FOR IMMEDIATE RELEASE Contact: Tom Goldstein

An Evening with Jim Bouton

SAINT PAUL, MN—Former Yankee pitcher and bestselling author Jim Bouton will be appearing in the Twin Cities on Wednesday, April 28th at Ruminator Books in St. Paul to receive Elysian Fields Quarterly's annual Dave Moore Award (for the "most important book on baseball" published in 2003, Foul Ball: My Life and Hard Times Trying to Save an Old Ballpark), discuss the current state of baseball stadium politics, and conduct a book signing. This lively event will also include music by Minneapolis singer-songwriter Jeff Arundel, who will perform his classic single, "Harmon Killebrew."
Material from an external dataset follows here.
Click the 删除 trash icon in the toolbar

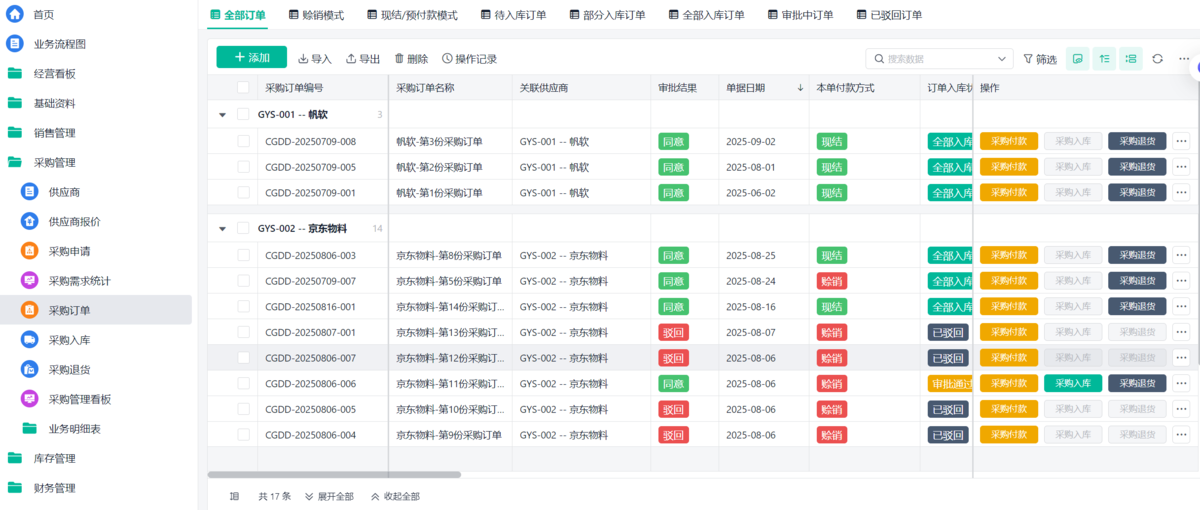tap(400, 59)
Time and date: Wednesday, April 28, 7:30 PM (Doors open at 7).
Place: Ruminator Books, 1648 Grand Avenue, St. Paul, MN 55105
TICKETS: $5.00 (refundable with purchase of FOUL BALL or the current edition of BALL FOUR.)
Seating is limited. Tickets available through Ruminator Books and Elysian Fields Quarterly

Jim Bouton has been raising hell with the baseball establishment since 1970, when his landmark book BALL FOUR revealed the frat-party side of the grand old game. Now, in FOUL BALL: MY LIFE AND HARD TIMES TRYING TO SAVE AN OLD BALLPARK, he lines up against the economic lynch pin of pro sports: publicly funded stadia (a topic that has particular resonance for us here in Minnesota).
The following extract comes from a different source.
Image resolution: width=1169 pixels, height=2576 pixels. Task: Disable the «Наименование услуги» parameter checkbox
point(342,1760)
Pittsfield, Massachusetts, is the site of venerable Wahconah Park, home to various minor-league teams since 1892. Bouton and most of the area's citizenry felt the stadium should be repaired, updated, and preserved. The city government, however, along with various business interests, wanted to build a new $18 million stadium--at taxpayer expense.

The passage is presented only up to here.